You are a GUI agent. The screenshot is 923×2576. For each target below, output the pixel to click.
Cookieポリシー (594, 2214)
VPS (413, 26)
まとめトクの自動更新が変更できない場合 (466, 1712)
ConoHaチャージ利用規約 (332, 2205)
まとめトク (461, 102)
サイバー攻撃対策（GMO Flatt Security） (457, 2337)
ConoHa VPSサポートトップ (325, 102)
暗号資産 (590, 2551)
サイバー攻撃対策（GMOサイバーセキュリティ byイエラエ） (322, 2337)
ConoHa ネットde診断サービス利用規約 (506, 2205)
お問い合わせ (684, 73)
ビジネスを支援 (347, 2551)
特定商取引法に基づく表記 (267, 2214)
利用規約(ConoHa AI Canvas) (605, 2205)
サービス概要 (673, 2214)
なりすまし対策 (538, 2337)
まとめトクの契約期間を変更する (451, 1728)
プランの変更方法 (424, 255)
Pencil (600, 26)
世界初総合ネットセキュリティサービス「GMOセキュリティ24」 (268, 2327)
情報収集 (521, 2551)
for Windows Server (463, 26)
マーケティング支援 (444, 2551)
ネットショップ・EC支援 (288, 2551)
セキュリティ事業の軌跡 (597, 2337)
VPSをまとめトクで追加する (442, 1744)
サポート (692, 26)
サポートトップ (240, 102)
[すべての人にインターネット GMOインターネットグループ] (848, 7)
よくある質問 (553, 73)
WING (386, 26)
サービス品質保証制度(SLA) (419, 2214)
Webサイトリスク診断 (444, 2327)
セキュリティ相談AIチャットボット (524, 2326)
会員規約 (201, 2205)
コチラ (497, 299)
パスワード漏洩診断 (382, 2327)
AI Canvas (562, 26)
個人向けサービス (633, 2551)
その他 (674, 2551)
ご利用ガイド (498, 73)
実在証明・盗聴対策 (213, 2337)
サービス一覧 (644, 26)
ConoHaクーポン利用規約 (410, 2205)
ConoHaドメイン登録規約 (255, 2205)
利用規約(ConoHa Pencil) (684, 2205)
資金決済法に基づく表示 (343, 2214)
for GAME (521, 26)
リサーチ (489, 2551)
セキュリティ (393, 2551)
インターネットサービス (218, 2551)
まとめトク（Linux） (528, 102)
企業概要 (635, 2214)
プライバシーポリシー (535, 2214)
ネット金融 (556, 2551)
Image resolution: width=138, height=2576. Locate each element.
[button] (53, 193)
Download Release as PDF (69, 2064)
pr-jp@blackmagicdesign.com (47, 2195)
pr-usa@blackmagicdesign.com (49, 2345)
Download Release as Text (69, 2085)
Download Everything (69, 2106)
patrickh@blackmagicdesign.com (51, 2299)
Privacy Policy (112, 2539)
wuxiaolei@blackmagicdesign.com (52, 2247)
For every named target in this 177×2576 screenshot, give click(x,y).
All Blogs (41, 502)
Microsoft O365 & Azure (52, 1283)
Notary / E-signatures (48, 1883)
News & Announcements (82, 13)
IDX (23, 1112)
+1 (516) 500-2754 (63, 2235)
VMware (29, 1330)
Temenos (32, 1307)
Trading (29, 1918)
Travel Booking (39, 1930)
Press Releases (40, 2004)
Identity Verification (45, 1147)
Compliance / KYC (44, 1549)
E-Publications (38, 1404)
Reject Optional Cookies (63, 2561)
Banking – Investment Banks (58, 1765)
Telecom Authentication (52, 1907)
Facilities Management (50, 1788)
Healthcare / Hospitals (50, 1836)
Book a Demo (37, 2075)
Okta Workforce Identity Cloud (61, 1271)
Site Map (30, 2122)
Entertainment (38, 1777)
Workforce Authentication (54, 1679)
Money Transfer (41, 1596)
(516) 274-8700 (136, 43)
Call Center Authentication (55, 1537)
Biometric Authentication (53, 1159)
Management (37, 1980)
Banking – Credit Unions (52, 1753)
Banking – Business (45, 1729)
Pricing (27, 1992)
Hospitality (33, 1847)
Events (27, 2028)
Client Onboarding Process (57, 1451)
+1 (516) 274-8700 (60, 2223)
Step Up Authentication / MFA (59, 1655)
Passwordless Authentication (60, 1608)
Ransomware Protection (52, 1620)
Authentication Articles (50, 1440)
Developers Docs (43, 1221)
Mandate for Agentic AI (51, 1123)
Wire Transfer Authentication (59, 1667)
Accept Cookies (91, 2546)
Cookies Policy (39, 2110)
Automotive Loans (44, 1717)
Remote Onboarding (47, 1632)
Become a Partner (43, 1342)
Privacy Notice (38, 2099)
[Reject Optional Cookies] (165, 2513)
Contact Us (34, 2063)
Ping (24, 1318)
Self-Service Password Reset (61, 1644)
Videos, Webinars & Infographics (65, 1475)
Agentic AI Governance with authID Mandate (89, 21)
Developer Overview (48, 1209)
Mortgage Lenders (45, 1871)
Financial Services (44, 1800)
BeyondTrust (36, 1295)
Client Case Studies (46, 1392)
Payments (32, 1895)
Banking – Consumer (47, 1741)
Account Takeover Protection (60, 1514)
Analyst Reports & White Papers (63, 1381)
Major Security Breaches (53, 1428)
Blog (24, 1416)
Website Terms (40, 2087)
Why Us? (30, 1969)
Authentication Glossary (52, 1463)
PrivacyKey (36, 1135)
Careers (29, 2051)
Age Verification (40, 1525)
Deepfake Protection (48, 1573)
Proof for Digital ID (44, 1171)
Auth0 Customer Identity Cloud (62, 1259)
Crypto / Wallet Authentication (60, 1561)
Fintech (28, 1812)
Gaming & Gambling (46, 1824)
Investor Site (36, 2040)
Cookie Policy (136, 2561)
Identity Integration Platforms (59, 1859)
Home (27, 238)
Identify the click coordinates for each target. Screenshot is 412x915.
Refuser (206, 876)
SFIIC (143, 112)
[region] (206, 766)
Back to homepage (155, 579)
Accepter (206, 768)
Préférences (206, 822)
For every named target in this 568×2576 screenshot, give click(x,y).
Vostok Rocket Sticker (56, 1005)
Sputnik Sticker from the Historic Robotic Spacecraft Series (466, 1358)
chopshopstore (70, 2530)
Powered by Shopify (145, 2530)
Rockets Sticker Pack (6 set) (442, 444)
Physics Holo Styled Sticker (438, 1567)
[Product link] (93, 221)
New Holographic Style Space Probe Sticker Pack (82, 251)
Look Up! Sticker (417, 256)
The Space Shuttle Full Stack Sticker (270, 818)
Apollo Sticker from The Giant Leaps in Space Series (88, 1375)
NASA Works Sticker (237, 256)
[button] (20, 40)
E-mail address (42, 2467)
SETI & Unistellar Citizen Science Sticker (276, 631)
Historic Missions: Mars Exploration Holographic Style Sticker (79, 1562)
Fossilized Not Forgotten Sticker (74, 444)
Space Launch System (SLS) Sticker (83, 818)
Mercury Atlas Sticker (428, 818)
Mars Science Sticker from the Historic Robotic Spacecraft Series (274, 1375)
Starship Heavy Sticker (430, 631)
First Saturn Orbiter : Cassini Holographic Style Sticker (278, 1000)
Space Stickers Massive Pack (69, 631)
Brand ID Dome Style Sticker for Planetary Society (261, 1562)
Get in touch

_ _ _ _ _ _ _

* To do: From the entries above, give again exactly the lines running from the line with "Careers (29, 2051)" to the line with "Gaming & Gambling (46, 1824)"; include both of those lines.

* Exercise answer:
Careers (29, 2051)
Age Verification (40, 1525)
Deepfake Protection (48, 1573)
Proof for Digital ID (44, 1171)
Auth0 Customer Identity Cloud (62, 1259)
Crypto / Wallet Authentication (60, 1561)
Fintech (28, 1812)
Gaming & Gambling (46, 1824)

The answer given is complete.